# CBC's "Coulda, Shoulda, Woulda" on Afghanistan



## The Bread Guy (9 Jun 2011)

Brian Stewart, 2011:  Wonder how things would have turned out differently if Canada stayed in Kabul instead of moving to Kandahar?


> .... It may surprise many Canadians to learn that in the fall of 2004, NATO was urgently trying to persuade Canada's then Liberal government to send its force to join the Italian contingent in Herat, in western Afghanistan, then and now a far less dangerous part of the country.  At that same time, our Canadian military was advising the government to stay put in the relatively safe capital, Kabul.  It seemed to our generals to be a natural fit. We Canadians had a good reputation in the capital and were heavily involved in building local infrastructure.

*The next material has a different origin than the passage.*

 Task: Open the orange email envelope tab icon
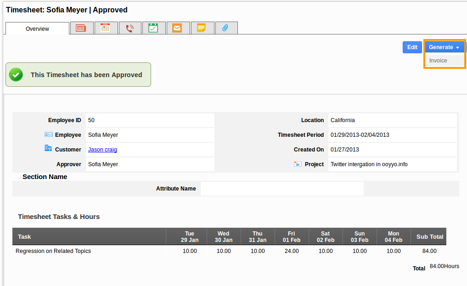tap(177, 28)
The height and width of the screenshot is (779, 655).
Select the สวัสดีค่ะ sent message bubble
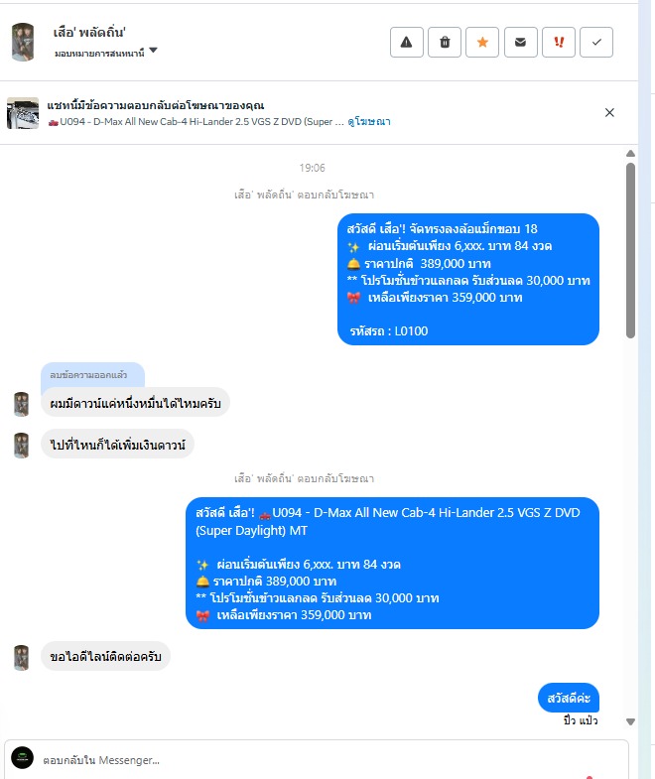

They saw an important and highly visible role for us running Afghanistan's national airport.  How very different our whole Afghanistan history would have been had these other options been chosen.  We will never know for sure but perhaps there would have been a hundred fewer soldiers killed and many hundred fewer injured ....  Just a few years ago the accepted wisdom laid the blame at the feet of the high-powered former chief of the defence staff, Rick Hillier. Maclean's magazine even went so far as to headline the conflict "Hillier's War."  But I don't believe that is accurate. In the history of our involvement in Afghanistan, Foreign Affairs's role has largely escaped scrutiny. Yet it provided some of the most vocal advocates for a more high-risk mission like Kandahar.  From what I have learned, our top civilian officials were more pro-Kandahar than the professional soldiers ....



Brian Stewart, 2007:  Why is the CF _soooooooooo_ keen on helping the Afghan government get its house in order?


----------